- _Task details_
Copy the listing below word for word, from the line containing "This screenshot has height=507, width=777." down through the line containing "coord(155,429)", with both of those lines included.

++++++++

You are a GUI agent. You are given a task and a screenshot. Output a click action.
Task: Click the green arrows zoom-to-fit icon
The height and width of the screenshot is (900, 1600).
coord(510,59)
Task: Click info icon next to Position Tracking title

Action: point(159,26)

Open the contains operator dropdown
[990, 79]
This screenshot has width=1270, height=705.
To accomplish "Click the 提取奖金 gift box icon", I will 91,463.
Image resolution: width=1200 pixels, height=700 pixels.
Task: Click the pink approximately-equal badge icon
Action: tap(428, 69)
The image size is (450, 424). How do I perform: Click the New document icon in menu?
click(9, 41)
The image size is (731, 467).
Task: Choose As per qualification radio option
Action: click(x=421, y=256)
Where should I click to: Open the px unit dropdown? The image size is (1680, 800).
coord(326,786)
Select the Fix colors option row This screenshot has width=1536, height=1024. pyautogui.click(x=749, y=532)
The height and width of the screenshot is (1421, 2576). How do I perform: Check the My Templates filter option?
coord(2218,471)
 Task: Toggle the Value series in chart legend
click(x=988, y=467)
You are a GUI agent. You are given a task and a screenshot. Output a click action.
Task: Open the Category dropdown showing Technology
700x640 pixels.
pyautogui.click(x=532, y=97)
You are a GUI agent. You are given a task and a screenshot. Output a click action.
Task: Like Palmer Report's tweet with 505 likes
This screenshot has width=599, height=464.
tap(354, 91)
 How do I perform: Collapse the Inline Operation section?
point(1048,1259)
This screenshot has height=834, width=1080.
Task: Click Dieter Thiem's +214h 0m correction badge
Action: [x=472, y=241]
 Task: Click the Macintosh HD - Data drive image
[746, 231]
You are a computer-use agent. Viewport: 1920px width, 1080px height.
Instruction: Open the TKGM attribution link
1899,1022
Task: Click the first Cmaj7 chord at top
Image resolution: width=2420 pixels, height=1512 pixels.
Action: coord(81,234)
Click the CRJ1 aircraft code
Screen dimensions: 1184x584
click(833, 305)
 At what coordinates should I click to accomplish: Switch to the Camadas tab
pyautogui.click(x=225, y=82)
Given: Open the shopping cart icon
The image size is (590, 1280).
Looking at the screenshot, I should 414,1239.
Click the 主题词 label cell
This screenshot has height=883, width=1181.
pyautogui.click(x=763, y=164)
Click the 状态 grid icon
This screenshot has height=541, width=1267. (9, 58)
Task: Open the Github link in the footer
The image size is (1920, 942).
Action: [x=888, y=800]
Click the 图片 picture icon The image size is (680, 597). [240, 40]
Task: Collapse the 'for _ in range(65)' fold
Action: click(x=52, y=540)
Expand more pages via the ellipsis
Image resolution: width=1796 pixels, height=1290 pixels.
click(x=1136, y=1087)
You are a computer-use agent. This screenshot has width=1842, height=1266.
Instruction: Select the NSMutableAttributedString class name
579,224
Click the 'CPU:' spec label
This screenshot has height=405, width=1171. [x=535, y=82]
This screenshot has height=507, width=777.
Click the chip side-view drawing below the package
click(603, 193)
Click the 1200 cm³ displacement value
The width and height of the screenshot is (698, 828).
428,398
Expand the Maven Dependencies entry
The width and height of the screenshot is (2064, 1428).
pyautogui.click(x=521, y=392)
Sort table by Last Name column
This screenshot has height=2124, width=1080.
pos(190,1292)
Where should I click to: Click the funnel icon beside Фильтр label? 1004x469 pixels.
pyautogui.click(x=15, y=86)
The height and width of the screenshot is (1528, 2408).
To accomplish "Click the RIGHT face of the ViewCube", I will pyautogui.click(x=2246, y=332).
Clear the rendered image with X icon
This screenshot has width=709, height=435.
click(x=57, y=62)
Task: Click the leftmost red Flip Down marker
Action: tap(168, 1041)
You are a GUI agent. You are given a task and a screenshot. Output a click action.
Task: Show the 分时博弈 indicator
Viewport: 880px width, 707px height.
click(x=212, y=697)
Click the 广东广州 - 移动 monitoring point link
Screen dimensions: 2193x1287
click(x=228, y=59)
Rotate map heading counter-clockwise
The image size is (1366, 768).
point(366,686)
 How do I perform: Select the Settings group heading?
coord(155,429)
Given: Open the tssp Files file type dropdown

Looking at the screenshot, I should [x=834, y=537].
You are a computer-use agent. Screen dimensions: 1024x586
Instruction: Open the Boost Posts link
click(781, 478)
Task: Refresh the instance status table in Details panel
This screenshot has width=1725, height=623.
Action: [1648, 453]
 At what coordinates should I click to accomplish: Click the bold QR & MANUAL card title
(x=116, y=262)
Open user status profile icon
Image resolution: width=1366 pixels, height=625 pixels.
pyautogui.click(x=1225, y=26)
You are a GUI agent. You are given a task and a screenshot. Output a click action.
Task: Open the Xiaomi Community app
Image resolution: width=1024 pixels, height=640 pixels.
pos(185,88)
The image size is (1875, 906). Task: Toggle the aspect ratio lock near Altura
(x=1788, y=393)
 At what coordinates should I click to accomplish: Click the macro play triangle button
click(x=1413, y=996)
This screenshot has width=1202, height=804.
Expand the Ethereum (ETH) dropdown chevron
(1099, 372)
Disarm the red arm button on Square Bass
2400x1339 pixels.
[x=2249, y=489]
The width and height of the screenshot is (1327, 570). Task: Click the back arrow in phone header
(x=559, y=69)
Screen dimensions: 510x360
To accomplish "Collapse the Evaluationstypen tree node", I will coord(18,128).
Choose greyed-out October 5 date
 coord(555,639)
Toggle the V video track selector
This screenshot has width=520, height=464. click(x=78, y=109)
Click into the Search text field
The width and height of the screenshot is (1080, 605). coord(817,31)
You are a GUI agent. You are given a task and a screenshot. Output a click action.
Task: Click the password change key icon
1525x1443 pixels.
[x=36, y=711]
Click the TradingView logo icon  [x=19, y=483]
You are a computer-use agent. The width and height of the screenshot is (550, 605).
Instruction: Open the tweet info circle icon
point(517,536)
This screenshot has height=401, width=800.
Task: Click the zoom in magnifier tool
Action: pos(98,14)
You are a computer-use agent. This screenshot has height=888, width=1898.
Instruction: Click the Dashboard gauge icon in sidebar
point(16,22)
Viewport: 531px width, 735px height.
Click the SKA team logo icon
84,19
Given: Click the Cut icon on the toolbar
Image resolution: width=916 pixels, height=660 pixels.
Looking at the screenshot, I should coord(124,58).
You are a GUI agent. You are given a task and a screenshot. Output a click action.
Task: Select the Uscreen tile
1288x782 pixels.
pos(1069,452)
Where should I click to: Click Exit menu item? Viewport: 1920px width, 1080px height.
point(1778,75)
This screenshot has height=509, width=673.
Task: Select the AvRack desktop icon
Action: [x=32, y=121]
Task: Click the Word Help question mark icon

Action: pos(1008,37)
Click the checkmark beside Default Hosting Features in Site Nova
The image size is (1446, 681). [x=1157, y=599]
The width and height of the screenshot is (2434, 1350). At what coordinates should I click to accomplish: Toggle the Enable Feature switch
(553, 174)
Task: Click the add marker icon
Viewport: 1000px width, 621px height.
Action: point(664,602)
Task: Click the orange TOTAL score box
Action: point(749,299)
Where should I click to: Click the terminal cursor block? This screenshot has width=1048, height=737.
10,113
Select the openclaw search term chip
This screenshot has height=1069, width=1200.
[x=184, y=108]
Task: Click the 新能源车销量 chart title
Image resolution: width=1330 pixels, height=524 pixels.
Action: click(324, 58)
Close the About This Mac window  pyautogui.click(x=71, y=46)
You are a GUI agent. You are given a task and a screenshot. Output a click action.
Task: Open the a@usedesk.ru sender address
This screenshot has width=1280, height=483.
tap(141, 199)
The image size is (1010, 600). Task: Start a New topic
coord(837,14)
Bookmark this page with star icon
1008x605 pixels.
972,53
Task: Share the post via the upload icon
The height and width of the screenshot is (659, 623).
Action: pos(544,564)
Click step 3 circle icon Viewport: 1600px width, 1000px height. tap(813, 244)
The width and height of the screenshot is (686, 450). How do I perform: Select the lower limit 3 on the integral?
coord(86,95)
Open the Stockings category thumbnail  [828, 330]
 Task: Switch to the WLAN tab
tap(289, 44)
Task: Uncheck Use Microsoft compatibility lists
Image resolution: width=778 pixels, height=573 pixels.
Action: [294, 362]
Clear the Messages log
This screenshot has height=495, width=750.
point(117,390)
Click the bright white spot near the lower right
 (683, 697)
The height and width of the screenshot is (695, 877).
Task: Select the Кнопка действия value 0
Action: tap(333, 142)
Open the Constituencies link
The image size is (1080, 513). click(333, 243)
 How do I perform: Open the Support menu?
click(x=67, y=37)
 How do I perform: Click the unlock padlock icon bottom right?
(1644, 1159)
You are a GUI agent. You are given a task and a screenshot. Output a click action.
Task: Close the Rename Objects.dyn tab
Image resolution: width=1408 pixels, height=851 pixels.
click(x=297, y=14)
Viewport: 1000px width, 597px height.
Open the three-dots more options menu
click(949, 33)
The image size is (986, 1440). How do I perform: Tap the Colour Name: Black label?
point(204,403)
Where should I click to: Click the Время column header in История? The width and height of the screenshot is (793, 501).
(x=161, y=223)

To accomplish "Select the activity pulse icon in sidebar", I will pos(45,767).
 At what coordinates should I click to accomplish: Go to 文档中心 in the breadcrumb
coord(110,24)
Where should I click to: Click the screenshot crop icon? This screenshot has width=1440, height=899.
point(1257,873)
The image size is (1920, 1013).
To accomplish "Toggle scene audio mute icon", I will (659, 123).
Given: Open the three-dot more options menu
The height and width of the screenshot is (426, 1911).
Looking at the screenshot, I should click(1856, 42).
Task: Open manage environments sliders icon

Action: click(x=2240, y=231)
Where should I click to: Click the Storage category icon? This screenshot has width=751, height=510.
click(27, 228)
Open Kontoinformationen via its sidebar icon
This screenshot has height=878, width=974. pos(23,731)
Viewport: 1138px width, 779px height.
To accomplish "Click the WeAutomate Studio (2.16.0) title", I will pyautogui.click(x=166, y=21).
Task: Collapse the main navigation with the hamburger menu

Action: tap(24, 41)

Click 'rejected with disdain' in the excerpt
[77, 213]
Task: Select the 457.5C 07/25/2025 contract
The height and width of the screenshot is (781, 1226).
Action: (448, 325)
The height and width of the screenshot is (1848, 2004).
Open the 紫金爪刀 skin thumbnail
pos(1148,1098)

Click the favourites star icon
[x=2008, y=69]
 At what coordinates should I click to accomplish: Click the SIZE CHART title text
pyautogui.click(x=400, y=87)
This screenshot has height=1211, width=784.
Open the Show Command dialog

++++++++

- _Problem solution_
This screenshot has height=507, width=777.
Click the chip side-view drawing below the package
click(603, 193)
Click the 1200 cm³ displacement value
The width and height of the screenshot is (698, 828).
428,398
Expand the Maven Dependencies entry
The width and height of the screenshot is (2064, 1428).
pyautogui.click(x=521, y=392)
Sort table by Last Name column
This screenshot has height=2124, width=1080.
pos(190,1292)
Where should I click to: Click the funnel icon beside Фильтр label? 1004x469 pixels.
pyautogui.click(x=15, y=86)
The height and width of the screenshot is (1528, 2408).
To accomplish "Click the RIGHT face of the ViewCube", I will pyautogui.click(x=2246, y=332).
Clear the rendered image with X icon
This screenshot has width=709, height=435.
click(x=57, y=62)
Task: Click the leftmost red Flip Down marker
Action: tap(168, 1041)
You are a GUI agent. You are given a task and a screenshot. Output a click action.
Task: Show the 分时博弈 indicator
Viewport: 880px width, 707px height.
click(x=212, y=697)
Click the 广东广州 - 移动 monitoring point link
Screen dimensions: 2193x1287
click(x=228, y=59)
Rotate map heading counter-clockwise
The image size is (1366, 768).
point(366,686)
 How do I perform: Select the Settings group heading?
coord(155,429)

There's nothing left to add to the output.